NGINX 502 Bad Gateway: Gunicorn | Datadog

NGINX 502 Bad Gateway: Gunicorn

Author Evan Mouzakitis
@vagelim
Author David Lentz

Last updated: March 16, 2020

Editor’s note: Gunicorn uses the term “master” to describe its primary process. Datadog does not use this term. Within this blog post, we will refer to this as “primary,” except for the sake of clarity in instances where we must reference a specific process name.

This post is part of a series on troubleshooting NGINX 502 Bad Gateway errors. If you’re not using Gunicorn, check out our other article on troubleshooting NGINX 502s with PHP-FPM as a backend.

Gunicorn is a popular application server for Python applications. It uses the Web Server Gateway Interface (WSGI), which defines how a web server communicates with and makes requests to a Python application. In production, Gunicorn is often deployed behind an NGINX web server. NGINX proxies web requests and passes them on to Gunicorn worker processes that execute the application.

A diagram shows the flow of requests from the browser to NGINX to Gunicorn and back.

NGINX will return a 502 Bad Gateway error if it can’t successfully proxy a request to Gunicorn or if Gunicorn fails to respond. In this post, we’ll examine some common causes of 502 errors in the NGINX/Gunicorn stack, and we’ll provide guidance on where you can find information you need to resolve these errors.

Explore the metrics, logs, and traces behind NGINX 502 Bad Gateway errors using Datadog.

Some possible causes of 502s

In this section, we’ll describe how the following conditions can cause NGINX to return a 502 error:

If NGINX is unable to communicate with Gunicorn for any of these reasons, it will respond with a 502 error, noting this in its access log (/var/log/nginx/access.log) as shown in this example:

access.log

127.0.0.1 - - [08/Jan/2020:18:13:50 +0000] "GET / HTTP/1.1" 502 157 "-" "curl/7.58.0"

NGINX’s access log doesn’t explain the cause of a 502 error, but you can consult its error log (/var/log/nginx/error.log) to learn more. For example, here is a corresponding entry in the NGINX error log that shows that the cause of the 502 error is that the socket doesn’t exist, possibly because Gunicorn isn’t running. (In the next section, we’ll look at how to detect and correct this problem.)

error.log

2020/01/08 18:13:50 [crit] 1078#1078: *189 connect() to unix:/home/ubuntu/myproject/myproject.sock failed (2: No such file or directory) while connecting to upstream, client: 127.0.0.1, server: localhost, request: "GET / HTTP/1.1", upstream: "http://unix:/home/ubuntu/myproject/myproject.sock:/", host: "localhost"

Gunicorn isn’t running

Note: This section includes a process name that uses the term “master.” Except when referring to specific processes, this article uses the term “primary” instead.
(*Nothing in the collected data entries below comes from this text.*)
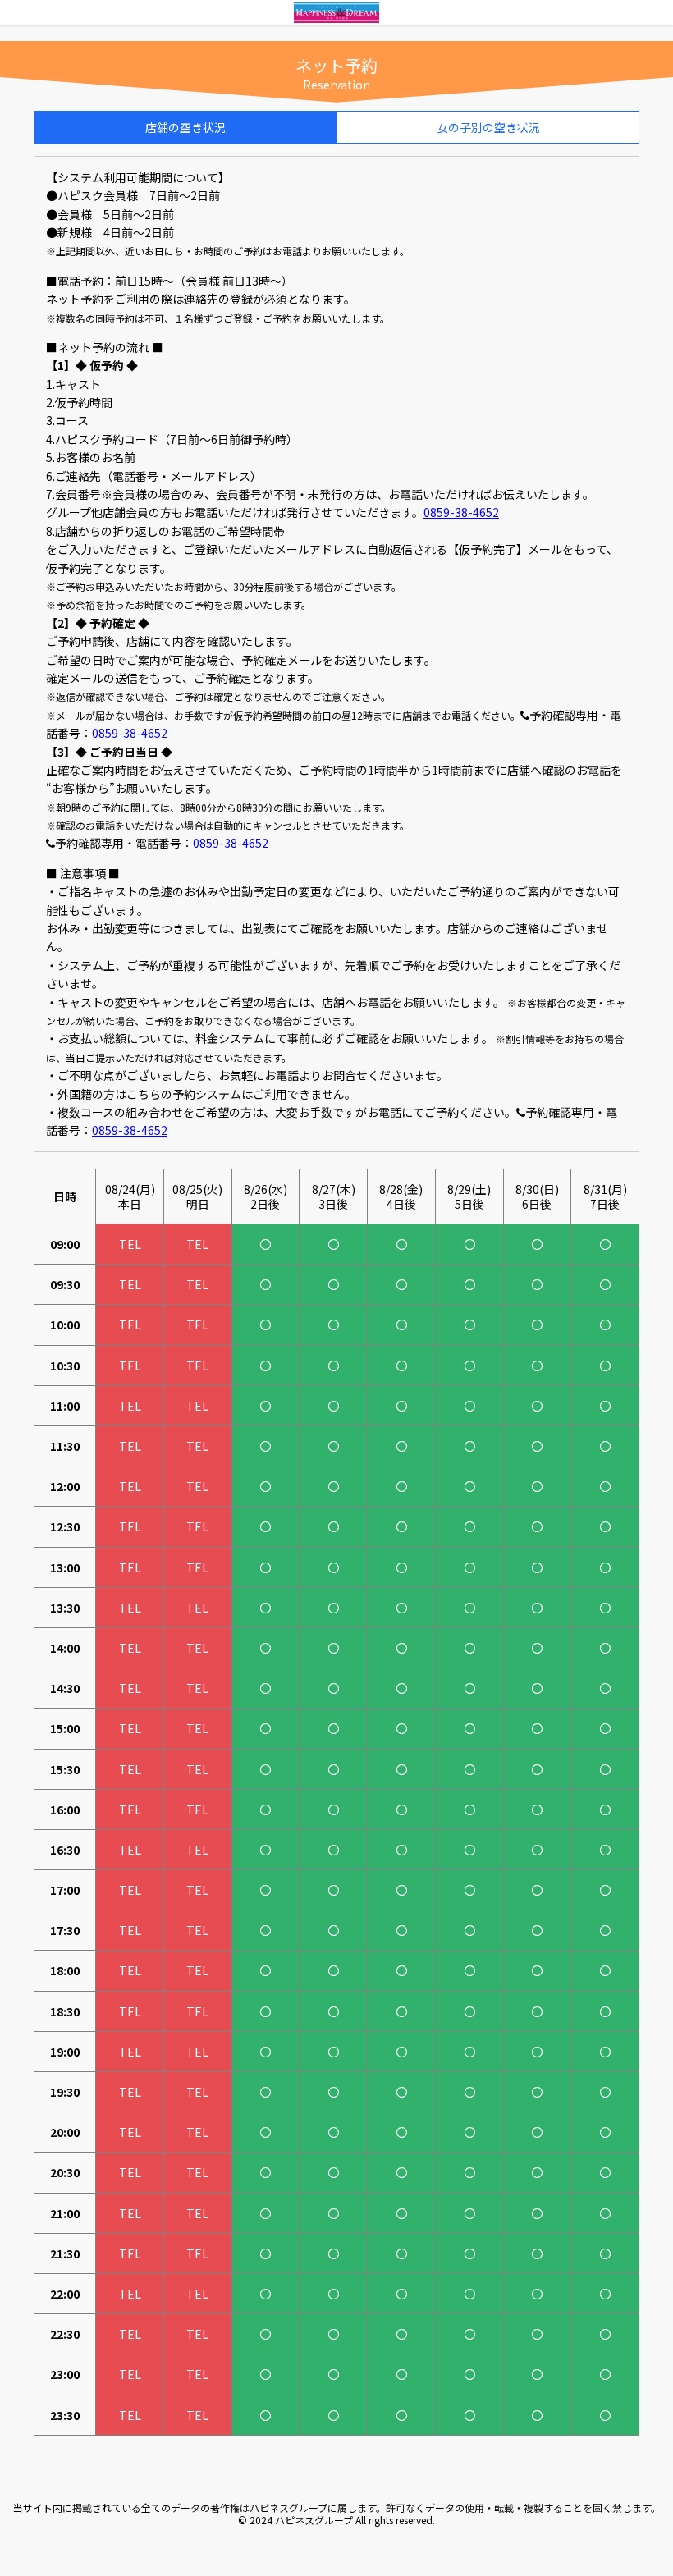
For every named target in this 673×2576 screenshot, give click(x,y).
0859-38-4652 (461, 512)
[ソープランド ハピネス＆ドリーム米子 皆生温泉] (336, 15)
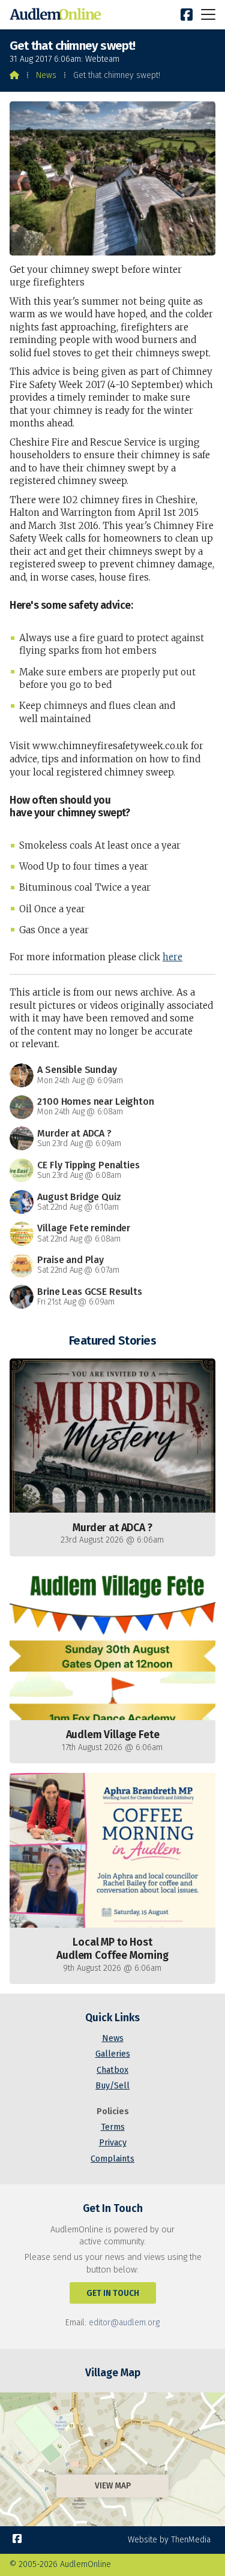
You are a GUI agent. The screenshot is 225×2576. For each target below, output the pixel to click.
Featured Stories (112, 1340)
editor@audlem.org (124, 2323)
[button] (208, 14)
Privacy (113, 2143)
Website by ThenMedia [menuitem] (169, 2540)
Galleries (112, 2054)
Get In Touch (112, 2293)
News (46, 75)
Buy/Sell (112, 2086)
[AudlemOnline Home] (58, 14)
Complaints (112, 2159)
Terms (113, 2127)
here (172, 957)
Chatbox (112, 2070)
If Gunicorn isn’t running, NGINX will return a 502 error for any request meant to reach the Python application. If you’re seeing 502s, first check to confirm that Gunicorn is running. For example, on a Linux host, you can use a ps command like this one to look for running Gunicorn processes:

ps aux | grep gunicorn

On a host where Gunicorn is serving a Flask app named myproject, the output of the above ps command would look like this:

ubuntu    3717  0.3  2.3  65104 23572 pts/0    S    15:45   0:00 gunicorn: master [myproject:app]
ubuntu    3720  0.0  2.0  78084 20576 pts/0    S    15:45   0:00 gunicorn: worker [myproject:app]

If the output of the ps command doesn’t show any Gunicorn primary or worker processes, see the documentation for guidance on starting your Gunicorn daemon.

In a production environment, you should consider using systemd to run your Python application as a service. This can make your app more reliable and scalable, since the Gunicorn daemon will automatically start serving your Python app when your server starts or when a new instance launches.

Once your Gunicorn project is configured as a service, you can use the following command to ensure that it starts automatically when your host comes up:

sudo systemctl enable myproject.service

Then you can use the list-unit-files command to see information about your service:

sudo systemctl list-unit-files | grep myproject

On a Linux server that has Gunicorn installed (even if it is not running), the output of this command will be:

myproject.service  enabled

To see information about your Gunicorn service, use this command:

sudo systemctl is-active myproject

This command should return an output of active. If it doesn’t, you can start the service with:

sudo service myproject start

If Gunicorn won’t start, it could be due to a typo in your unit file or your configuration file. To find out why your application didn’t start, use the status command to see any errors that occurred on startup and use this information as a starting point for your troubleshooting:

sudo systemctl status myproject.service

NGINX can’t access the socket

When Gunicorn starts, it creates one or more TCP or Unix sockets to communicate with the NGINX web server. Gunicorn uses these sockets to listen for requests from NGINX.

To determine whether a 502 error was caused by a socket misconfiguration, confirm that Gunicorn and NGINX are configured to use the same socket. By default, Gunicorn creates a TCP socket located at 127.0.0.1:8000. You can override this default by using Gunicorn’s --bind switch to designate a different location—a different TCP socket, a Unix socket, or a file descriptor. The command shown here starts Gunicorn on the localhost using port 4999. (Flask apps typically run on port 5000, but that’s also the port used by the Datadog Agent by default, so we’ll adjust our examples to avoid any conflict.)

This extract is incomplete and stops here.